There are at least nine important considerations when requesting metal casting quotes from supplier foundries:
Basic casting design
Number
Specifications
healthy
Test and check
Weight
Model
Processing
Production and delivery schedule


1. Initial casting design
The design of cast metal parts must make the most of the casting process. For efficient and cost-sensitive manufacturing, casting designs must select the simplest manufacturing method to achieve the desired physical properties, net shape requirements, and appearance.

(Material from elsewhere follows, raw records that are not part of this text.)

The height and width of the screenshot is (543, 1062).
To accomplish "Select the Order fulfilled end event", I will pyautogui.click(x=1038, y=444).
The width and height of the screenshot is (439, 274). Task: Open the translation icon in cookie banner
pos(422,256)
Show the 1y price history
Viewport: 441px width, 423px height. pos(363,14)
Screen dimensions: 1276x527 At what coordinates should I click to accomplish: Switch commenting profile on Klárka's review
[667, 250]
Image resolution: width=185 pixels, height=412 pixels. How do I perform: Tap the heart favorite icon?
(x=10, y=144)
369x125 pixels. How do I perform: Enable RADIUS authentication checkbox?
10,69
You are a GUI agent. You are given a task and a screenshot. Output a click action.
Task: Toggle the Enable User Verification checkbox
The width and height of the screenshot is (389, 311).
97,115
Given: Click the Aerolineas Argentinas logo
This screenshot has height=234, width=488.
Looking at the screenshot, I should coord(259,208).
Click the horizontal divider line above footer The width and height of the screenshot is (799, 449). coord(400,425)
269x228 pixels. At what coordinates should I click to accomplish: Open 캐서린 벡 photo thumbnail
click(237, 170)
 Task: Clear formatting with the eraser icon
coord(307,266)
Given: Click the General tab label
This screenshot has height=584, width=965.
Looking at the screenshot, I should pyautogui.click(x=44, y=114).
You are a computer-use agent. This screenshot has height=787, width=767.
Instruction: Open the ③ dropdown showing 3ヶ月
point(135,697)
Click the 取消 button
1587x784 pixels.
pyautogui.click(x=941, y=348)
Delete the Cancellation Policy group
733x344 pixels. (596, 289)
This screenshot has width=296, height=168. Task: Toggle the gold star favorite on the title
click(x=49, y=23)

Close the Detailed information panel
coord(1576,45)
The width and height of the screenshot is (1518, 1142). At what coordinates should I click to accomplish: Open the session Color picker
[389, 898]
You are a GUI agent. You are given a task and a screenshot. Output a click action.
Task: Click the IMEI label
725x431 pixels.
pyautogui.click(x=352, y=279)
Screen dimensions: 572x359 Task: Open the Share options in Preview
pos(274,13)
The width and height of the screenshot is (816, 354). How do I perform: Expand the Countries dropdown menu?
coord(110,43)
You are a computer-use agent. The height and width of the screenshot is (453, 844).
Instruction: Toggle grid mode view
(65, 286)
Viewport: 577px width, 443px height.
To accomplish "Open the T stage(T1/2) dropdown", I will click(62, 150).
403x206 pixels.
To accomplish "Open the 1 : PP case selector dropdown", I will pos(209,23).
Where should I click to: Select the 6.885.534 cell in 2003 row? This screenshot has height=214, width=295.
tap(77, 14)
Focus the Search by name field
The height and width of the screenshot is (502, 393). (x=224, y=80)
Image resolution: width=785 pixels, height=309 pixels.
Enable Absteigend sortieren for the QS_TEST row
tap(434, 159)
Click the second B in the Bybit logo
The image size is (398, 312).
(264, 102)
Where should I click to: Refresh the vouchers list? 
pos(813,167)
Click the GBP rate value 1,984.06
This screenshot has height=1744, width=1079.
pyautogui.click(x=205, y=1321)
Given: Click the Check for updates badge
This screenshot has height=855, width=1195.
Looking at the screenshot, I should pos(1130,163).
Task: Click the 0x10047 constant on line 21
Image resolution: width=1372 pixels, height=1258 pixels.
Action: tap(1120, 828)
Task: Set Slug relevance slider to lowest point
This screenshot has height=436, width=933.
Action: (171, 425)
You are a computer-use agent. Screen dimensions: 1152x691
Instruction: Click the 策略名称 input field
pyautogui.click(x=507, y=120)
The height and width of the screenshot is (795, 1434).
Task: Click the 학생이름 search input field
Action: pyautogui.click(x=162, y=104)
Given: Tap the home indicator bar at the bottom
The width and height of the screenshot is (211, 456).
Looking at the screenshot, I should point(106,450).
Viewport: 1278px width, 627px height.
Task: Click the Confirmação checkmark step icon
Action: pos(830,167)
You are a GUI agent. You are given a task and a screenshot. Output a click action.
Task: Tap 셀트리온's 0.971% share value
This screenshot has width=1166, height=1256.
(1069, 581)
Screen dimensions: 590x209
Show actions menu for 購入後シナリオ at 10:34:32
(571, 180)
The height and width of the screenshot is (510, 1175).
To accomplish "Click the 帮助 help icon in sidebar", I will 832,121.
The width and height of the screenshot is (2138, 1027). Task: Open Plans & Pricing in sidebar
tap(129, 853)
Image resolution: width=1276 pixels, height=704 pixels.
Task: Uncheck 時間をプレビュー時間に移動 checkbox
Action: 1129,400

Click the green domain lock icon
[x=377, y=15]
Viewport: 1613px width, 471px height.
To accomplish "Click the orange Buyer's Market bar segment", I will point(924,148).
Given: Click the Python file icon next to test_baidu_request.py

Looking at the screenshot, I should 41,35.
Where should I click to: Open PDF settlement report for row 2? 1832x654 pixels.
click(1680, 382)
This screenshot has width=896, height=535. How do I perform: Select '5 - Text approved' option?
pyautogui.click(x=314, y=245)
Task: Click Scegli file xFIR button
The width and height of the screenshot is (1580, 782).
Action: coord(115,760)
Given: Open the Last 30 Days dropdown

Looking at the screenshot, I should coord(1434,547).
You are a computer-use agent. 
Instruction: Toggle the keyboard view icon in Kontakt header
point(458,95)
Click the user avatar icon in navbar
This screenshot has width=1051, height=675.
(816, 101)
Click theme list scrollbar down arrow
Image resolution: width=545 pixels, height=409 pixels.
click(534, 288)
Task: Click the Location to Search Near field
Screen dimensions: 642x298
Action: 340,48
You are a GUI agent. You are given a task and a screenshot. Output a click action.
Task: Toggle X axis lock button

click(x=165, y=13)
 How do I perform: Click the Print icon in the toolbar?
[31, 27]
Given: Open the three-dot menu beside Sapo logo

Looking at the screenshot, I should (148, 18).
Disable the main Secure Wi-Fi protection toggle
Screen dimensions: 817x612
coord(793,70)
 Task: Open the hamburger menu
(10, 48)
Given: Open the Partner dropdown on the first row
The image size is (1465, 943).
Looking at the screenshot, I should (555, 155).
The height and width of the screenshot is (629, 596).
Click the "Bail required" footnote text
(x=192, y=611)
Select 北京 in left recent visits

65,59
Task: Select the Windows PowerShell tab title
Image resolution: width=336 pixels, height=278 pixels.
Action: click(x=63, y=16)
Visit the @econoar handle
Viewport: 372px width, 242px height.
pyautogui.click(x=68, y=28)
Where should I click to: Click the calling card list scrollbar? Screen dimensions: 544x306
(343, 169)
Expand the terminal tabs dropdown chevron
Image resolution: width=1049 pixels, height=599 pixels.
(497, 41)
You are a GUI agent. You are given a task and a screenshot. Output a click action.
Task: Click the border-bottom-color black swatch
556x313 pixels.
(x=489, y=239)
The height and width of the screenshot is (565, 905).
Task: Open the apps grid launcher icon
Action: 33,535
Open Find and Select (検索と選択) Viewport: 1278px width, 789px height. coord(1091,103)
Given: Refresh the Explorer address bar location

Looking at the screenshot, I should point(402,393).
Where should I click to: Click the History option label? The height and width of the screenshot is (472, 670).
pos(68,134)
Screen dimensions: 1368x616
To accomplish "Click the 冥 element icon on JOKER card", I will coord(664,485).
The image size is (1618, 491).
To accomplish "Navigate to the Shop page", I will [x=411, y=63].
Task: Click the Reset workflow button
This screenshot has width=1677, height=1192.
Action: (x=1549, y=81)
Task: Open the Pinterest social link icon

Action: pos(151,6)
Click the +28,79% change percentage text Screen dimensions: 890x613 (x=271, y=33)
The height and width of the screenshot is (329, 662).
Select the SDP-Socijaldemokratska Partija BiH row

Any request for quotation must include drawings showing the exact dimensions of the parts required.

Among several key design components, understanding the casting process and/or communicating with the casting supplier will help determine the most cost-effective design from a casting perspective.

Minimum section thickness
Each casting has a minimum thickness determined by its strength and hardness. Designs thinner than the specification may make the project impossible to cast. To be successful, the casting must be designed to allow the liquid metal to fill the mold in thinner sections.

Liquid metal (molten) cools very quickly. In the thin part away from the mold gate, it may cool very quickly. In general, when using traditional processes, the design area should not be less than 0.25 inches (6 mm). Investment casting gives more degrees of freedom with wall thicknesses up to 0.030 in (0.76 mm).

Draft and core
The term “draft” refers to the taper in the vertical plane of the pattern. A draft is required to extract the pattern from the mold without disturbing the walls of the mold. Ignoring these angular limits can cause the mold to tear during removal from the mold.

Several factors affect the amount of draft required for any casting: the manufacturing process, the size of the casting, and whether hand or machine forming changes the required draft. Machine casting requires less drafting. However, castings produced using greens and molds require more tension than usual. A general rule of thumb is to allow 3.16 inches per foot (about 1.5 degrees) of water.
A core is a hollow space formed inside a casting by a piece of molding sand. The core is necessary when the pattern alone cannot be used to create a space or cavity. The use of cores can eliminate the need for drafting, but their use should be limited because they increase the cost of casting.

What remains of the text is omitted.